::: TRECHO DO TEXTO

Estar entre amigos ou entre irmãos?

Guerras fraternais. Quem nunca enfrentou uma luta dessas em casa? Como pai, mãe, irmão, irmã… toda família que tem mais de um filho sabe o que é separar braços e pernas no meio de um conflito. Ou, como dizem os combatentes, um abraço mais apertado. Afinal, quem nunca?
Pontos de vista divergentes sempre geram conflito. Em alguns casos, em determinadas situações, o bom senso exige flexibilidade no ambiente de trabalho, ou em alguma sala de aula, ou até mesmo numa negociação.
Impressionante como engolimos em seco mais frequentemente diante de quem não vive com a gente. Todas as vezes que tivemos de abrir mão de nossa opinião ou argumento, ou deixar alguma exposição de lado, todas essas situações foram enfrentadas diante de colegas de trabalho ou de escola. Em qualquer nível, de estagiário a chefia.
Irmãos duelam porque têm intimidade. Irmãos se confrontam porque se conhecem, porque se identificam, porque se amam. Não há como desfazer laços de fraternidade unidos pelo sangue. Irmãos de opinião, de gostos, de crenças… ah, esses são escolhidos, são selecionados, são aqueles que se tornam “chapas”, amigos do peito. Também se amam, se identificam, se conhecem muito bem.
Amigos eventualmente se afastam, se separam. Não porque querem, mas porque a vida impõe. Porém, basta um reencontro, ainda que breve, rápido, fortuito, para reacender, para fazer queimar novamente a chama daquele amor de infância.
Muitas vezes preferimos estar entre amigos a dividir com irmãos de sangue nossas lutas, nossas vitórias, nossos conflitos, nossas conquistas. Quem suportaria conviver com a dificuldade de um irmão sem sofrer junto? Irmãos de sangue ou não, os momentos que trazem lágrimas aos olhos sempre são aqueles que não passamos sozinhos. Lágrimas de alegria ou de dificuldade. Abraços acolhedores. Corações aquecidos.

::::::
::: DADOS FORNECIDOS

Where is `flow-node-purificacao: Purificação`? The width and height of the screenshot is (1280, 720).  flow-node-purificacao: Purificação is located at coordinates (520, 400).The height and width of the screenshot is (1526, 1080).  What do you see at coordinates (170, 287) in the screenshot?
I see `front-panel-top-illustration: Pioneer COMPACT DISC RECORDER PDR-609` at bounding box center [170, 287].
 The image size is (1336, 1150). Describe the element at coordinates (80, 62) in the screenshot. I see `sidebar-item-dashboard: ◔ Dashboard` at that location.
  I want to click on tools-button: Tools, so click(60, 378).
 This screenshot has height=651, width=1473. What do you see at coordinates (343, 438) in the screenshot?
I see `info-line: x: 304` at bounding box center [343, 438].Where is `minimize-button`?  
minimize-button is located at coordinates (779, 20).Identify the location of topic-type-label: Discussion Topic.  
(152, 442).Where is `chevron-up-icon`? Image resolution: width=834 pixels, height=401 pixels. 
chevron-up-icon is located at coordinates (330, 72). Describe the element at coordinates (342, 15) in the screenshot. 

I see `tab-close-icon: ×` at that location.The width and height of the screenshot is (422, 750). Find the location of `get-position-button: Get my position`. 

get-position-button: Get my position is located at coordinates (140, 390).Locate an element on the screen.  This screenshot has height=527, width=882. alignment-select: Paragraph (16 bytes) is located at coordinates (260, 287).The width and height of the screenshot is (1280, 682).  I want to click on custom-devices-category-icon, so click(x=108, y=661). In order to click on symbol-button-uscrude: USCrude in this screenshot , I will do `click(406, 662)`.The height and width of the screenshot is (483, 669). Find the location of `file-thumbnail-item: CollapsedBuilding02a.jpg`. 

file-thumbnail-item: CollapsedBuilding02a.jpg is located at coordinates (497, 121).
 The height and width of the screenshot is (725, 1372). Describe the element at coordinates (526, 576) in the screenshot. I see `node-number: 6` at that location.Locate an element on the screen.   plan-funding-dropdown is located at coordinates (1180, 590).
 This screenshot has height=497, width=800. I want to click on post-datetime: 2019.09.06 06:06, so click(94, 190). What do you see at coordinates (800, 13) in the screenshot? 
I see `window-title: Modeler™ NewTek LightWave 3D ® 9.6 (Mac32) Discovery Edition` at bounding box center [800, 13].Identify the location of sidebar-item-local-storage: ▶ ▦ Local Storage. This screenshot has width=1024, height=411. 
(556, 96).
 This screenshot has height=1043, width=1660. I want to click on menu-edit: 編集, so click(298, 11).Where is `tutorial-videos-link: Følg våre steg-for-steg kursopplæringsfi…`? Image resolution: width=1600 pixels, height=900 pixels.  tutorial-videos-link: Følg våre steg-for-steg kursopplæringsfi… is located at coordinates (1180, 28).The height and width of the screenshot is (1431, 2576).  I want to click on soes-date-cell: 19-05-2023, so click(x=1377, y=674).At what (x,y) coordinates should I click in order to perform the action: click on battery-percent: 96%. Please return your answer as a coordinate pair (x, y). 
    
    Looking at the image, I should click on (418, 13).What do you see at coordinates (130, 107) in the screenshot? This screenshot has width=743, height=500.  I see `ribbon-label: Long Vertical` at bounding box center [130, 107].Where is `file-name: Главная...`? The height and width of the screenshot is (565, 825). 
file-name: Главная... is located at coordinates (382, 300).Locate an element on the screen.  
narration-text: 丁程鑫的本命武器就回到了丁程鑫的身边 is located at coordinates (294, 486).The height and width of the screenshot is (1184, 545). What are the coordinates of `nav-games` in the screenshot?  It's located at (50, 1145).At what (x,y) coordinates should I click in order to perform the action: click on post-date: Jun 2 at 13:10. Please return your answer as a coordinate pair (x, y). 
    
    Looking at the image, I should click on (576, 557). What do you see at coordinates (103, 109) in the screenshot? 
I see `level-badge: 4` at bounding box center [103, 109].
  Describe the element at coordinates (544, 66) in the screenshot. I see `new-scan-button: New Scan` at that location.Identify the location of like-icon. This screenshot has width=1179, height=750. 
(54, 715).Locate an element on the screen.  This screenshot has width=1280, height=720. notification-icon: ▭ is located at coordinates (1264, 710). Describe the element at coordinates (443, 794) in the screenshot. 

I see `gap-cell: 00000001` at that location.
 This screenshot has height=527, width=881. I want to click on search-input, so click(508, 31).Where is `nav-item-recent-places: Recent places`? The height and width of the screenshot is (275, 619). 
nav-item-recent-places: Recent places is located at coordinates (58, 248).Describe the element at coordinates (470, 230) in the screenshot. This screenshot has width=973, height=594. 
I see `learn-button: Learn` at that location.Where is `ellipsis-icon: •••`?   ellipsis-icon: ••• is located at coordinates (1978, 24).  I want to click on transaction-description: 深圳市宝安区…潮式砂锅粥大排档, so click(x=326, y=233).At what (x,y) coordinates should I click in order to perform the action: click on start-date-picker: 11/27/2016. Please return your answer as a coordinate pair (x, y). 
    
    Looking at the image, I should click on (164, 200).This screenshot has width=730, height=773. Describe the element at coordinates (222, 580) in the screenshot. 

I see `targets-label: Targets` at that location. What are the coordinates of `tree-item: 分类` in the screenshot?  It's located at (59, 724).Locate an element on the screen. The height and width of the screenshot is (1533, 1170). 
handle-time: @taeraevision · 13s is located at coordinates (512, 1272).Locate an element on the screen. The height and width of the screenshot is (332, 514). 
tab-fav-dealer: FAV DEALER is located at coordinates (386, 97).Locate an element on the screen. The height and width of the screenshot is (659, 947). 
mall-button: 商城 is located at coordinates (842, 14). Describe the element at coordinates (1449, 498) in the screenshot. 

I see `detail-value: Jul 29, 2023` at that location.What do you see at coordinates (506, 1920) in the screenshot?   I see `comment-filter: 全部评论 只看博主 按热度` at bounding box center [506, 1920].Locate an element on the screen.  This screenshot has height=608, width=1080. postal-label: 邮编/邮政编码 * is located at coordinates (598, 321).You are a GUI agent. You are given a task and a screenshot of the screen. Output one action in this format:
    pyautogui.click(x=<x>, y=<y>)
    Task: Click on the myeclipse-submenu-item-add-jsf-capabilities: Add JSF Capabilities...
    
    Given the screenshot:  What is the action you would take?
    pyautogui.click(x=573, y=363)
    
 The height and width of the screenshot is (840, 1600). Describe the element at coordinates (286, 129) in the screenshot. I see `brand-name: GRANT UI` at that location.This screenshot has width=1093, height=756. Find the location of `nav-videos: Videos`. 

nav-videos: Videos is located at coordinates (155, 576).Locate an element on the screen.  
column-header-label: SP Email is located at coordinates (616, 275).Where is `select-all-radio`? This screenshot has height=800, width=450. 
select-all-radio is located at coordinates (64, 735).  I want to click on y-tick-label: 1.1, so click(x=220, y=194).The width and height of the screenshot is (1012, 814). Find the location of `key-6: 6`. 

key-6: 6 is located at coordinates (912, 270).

::::::

_EXERCÍCIOS_:
**a.** No trecho sobre amigos e irmãos, qual é a primeira razão dada para os irmãos duelarem?
**b.** Liste os ambientes em que, segundo o trecho sobre amigos e irmãos, o bom senso exige flexibilidade.

_RESPOSTAS DOS EXERCÍCIOS_:
**a.** Porque têm intimidade.

**b.**
- O ambiente de trabalho
- Uma sala de aula
- Uma negociação